We host documentation on the repository’s GitHub Wiki for simple tools and on a dedicated docs site (built with Docusaurus) for tools with more extensive documentation. The decision threshold is roughly 10 pages of documentation: below that, a GitHub Wiki is fine; above that, a dedicated site with search, versioning, and navigation is worth the setup cost.
How to Decide: A Framework
If you are considering open-sourcing an internal tool, evaluate it against these four criteria:
- Is it a solved problem with a novel approach? Tools that solve well-known problems (database migrations, environment validation, cost tracking) in a better way get adopted. Tools that solve problems nobody else has get ignored regardless of how good they are.

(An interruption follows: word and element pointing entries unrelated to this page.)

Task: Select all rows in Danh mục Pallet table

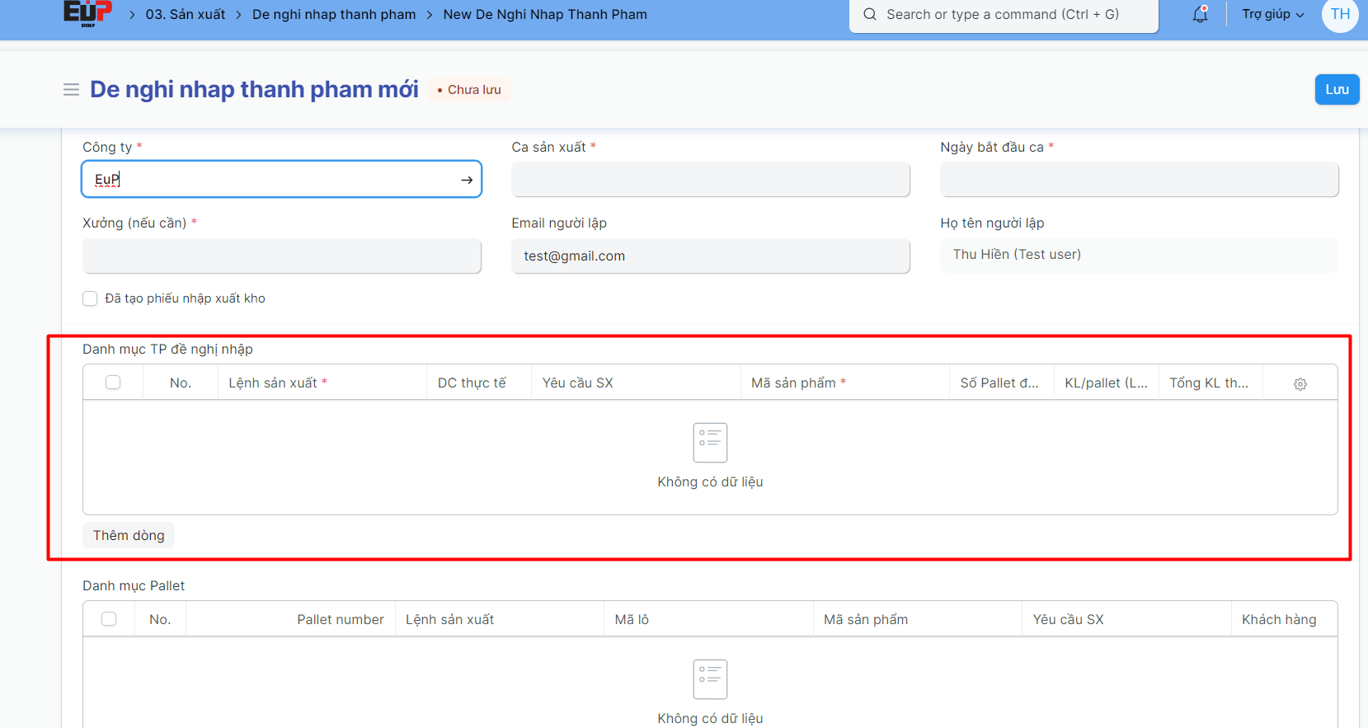Action: pos(109,619)
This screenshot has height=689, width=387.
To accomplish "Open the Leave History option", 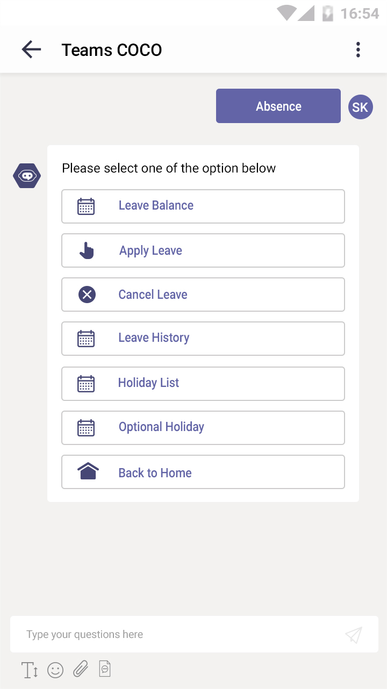I will 203,339.

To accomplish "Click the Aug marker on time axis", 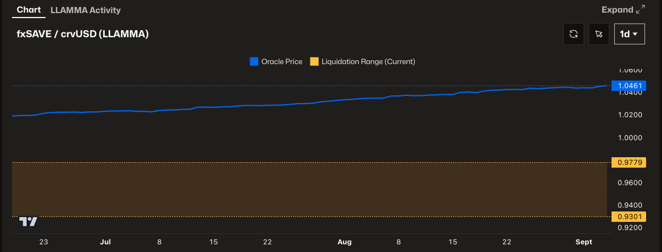I will [344, 242].
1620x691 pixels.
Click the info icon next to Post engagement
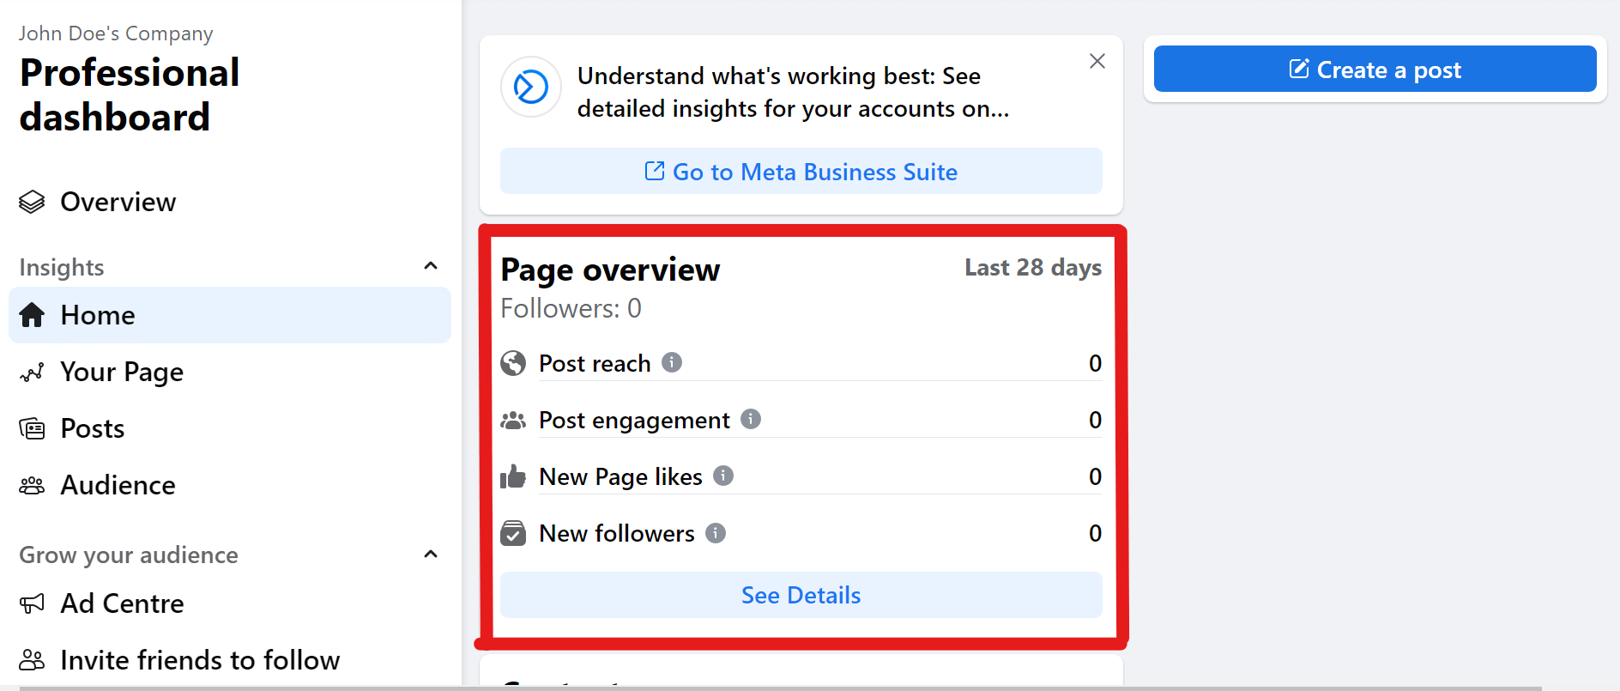[x=750, y=419]
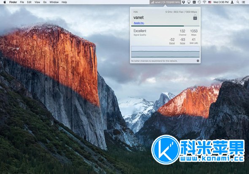This screenshot has height=174, width=249.
Task: Open the US flag input source menu
Action: pos(210,2)
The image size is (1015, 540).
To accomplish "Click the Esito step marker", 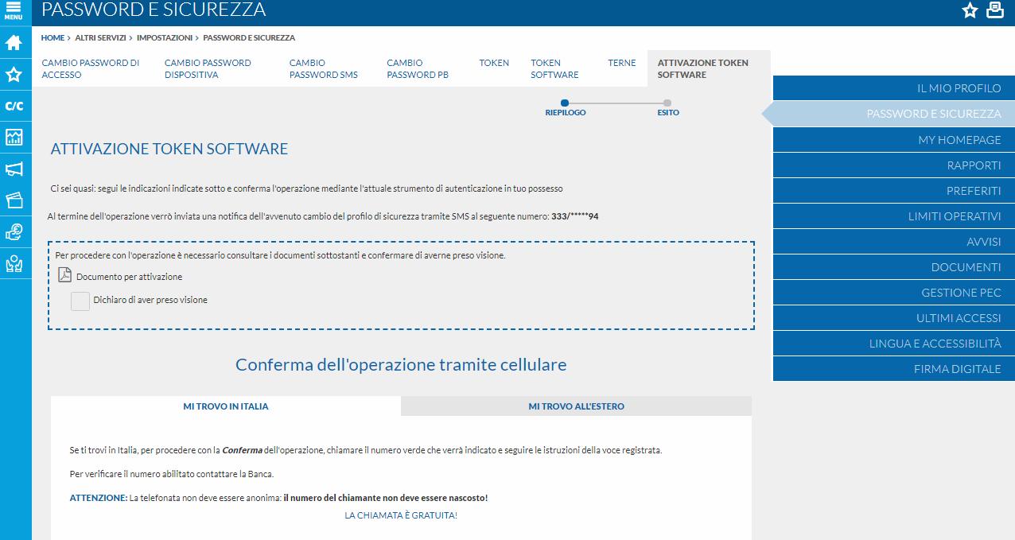I will pyautogui.click(x=667, y=103).
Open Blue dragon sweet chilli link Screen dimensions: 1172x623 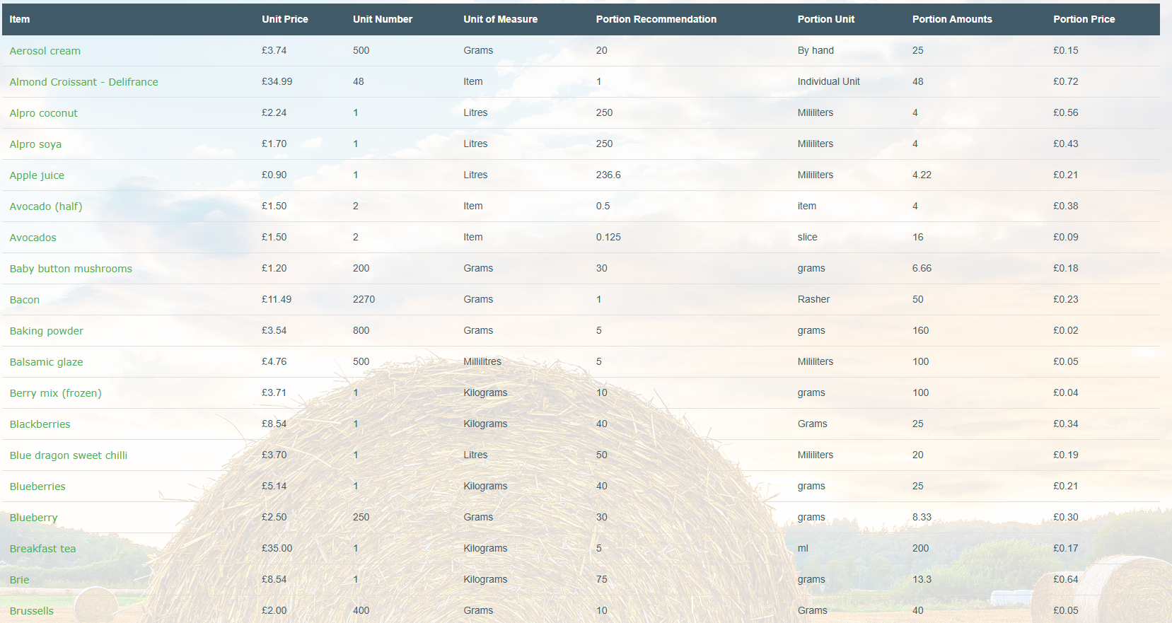pyautogui.click(x=69, y=455)
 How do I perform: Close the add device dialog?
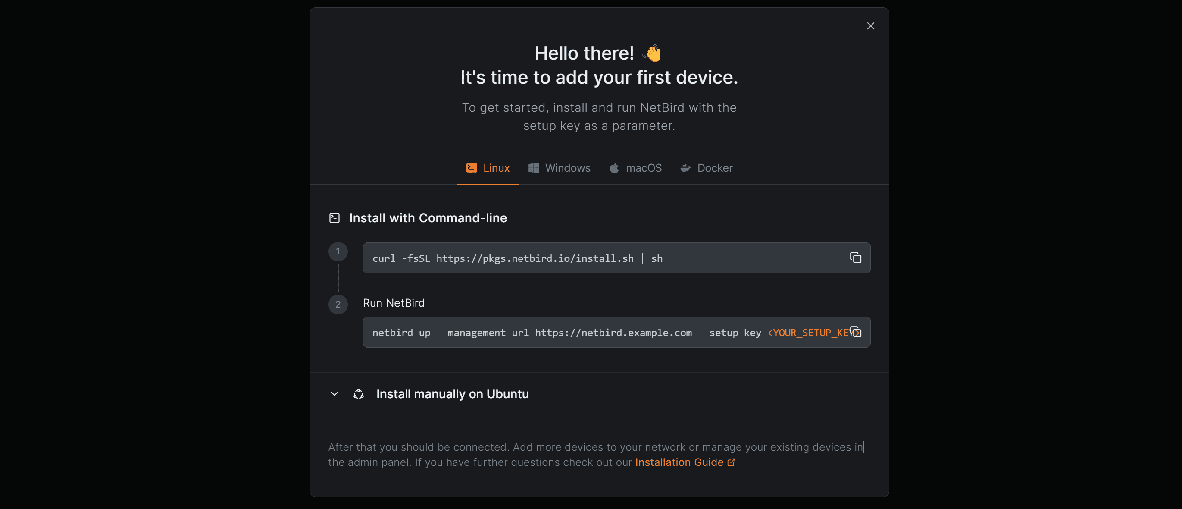coord(870,26)
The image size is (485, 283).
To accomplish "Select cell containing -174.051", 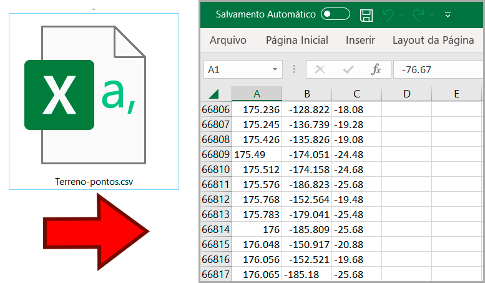I will pyautogui.click(x=306, y=154).
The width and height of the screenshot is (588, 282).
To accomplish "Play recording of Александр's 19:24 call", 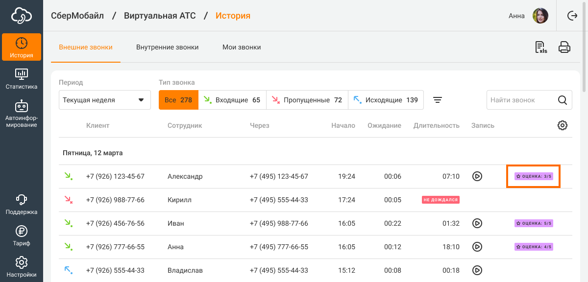I will pyautogui.click(x=477, y=176).
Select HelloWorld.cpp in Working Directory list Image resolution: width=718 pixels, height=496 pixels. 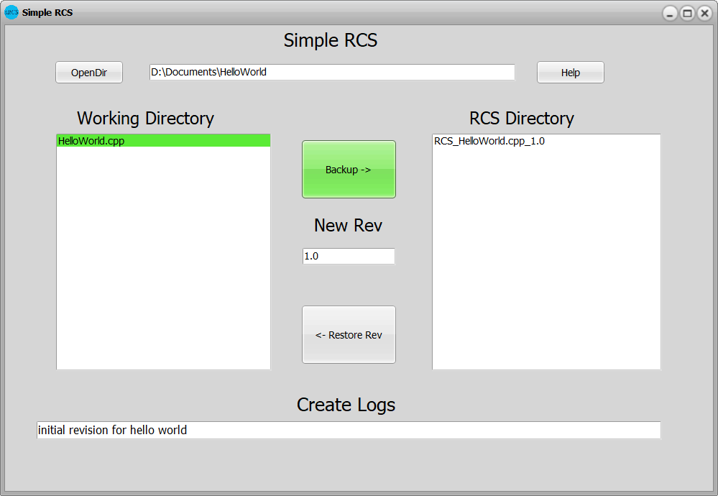(x=91, y=141)
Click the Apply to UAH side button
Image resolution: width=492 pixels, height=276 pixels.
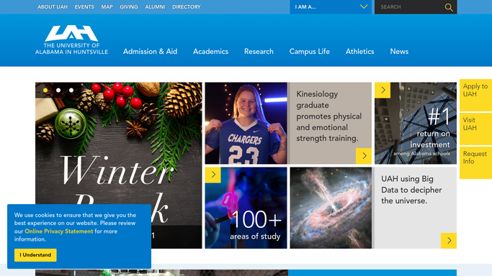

- Is it decoupled from your business logic? If extracting the tool requires abstracting away business-specific details, the cleanup effort is justified because your internal code gets cleaner. If it requires exposing business-specific details to be useful, it should stay internal.
- Can you maintain it with less than 2 hours/month? If the tool is complex enough to require significant ongoing maintenance, the cost may exceed the benefits unless it drives material hiring or revenue value.
- Would you use it if someone else published it? If yes, other teams will too, and the virtuous cycle of contributions and improvements will justify your investment. If you are not sure, it probably is not solving a common enough problem to attract contributors.
Open-sourcing internal tools is not charity. It is an engineering strategy that improves code quality, attracts contributions you did not know you needed, and creates hiring advantages that are difficult to replicate through other channels. The cost is real but modest compared to the returns. Start with one tool — your most generic, most polished internal utility — and measure the results over 6 months. If the experience is anything like ours, you will be open-sourcing the next one within a quarter.